Tal como no original, para ver o final verdadeiro e completo, terás de terminar o Cenário A com Claire ou Leon para depois continuar no Cenário B com a outra personagem. Isto permitirá ir além dos eventos vistos no final do primeiro cenário e desbloquear mais extras. Conseguir terminar os dois cenários na dificuldade Normal poderá durar até 16 horas, mas a vontade de o repetir e tentar descobrir mais segredos é imensa. Neste aspecto, sinto que a Capcom conseguiu injectar no remake o mesmo fascínio existente no original - quanto mais jogas, mais queres jogar, nem que seja para melhorar registares melhores resultados.

Enquanto devoto de Resident Evil 2, foi fascinante constatar o trabalho da Capcom na actualização de tão imponente clássico. Senti que estava a jogar um jogo familiar, mas ao mesmo tempo senti que tinha tanto de novo e melhorado que poderá merecer a ambição de ser considerado um novo jogo. Os incríveis visuais, que mais uma vez revelam a elevada qualidade do REengine, dão-te personagem altamente detalhados, cenários assustadores e inquietantes onde o jogo de luz e sombra é rei, sem esquecer os pormenores que tornam mais envolventes as cenas repletas de gore.

A Capcom merece todo o respeito pelo resultado que alcançou, mas também pela coragem em abordar um projecto tão ambicioso. Existe outra coisa igualmente importante em torno de Resident Evil 2 remake - dá-te uma visão do futuro da série. A Capcom conseguiu recuperar o respeito dos fãs com RE7 ao regressar ao terror, ao survival horror. Este remake mostra-te que é possível dignificar este género, preservando a sua essência, numa perspectiva na terceira pessoa.

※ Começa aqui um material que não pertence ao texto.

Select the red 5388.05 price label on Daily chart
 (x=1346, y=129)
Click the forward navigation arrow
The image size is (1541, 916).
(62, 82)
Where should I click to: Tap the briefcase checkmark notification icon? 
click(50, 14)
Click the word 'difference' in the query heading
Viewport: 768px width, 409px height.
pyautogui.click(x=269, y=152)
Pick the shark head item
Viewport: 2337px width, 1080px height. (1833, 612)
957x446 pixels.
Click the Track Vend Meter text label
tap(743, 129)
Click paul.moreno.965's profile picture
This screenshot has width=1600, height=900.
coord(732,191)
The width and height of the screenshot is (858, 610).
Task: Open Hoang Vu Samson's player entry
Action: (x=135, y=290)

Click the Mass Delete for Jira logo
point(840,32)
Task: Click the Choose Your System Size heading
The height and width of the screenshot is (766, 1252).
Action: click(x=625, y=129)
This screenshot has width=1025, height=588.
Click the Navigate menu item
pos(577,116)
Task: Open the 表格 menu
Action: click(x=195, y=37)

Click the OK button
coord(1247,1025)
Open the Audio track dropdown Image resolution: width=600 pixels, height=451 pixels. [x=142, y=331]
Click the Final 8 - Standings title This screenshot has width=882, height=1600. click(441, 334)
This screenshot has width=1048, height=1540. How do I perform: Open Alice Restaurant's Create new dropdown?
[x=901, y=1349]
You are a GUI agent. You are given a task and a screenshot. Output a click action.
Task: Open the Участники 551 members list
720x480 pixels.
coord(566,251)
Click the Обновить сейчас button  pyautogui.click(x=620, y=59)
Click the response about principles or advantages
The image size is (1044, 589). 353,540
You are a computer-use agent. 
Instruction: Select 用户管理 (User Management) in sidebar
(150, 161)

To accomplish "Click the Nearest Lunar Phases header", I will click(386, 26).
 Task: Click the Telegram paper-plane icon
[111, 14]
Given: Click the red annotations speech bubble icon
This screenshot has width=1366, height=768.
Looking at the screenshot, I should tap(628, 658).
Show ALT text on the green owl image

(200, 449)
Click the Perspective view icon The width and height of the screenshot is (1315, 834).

O remake de Resident Evil 2 tornou-se num dos meus jogos favoritos de todos os tempos e sinto que fez pelo clássico o que o REmake fez pelo primeiro Resident Evil - ultrapassou-o e levou-o para um novo patamar ao ponto de se tornar na referência. É intenso, assustador, frenético, violento e feito com uma qualidade louvável. A Capcom soube gerir bem o equilíbrio entre nostalgia e novidade, entregando-te um verdadeiro survival horror que te fará vibrar e te impressionará com a forma como respeitaram o original. Graficamente é deslumbrante e é constante a sensação que estás a jogar um jogo com a alma e metodologia que celebrizou os clássicos dos anos 90, mas feito com tecnologia actual - isso apenas glorifica esta cidade dos mortos.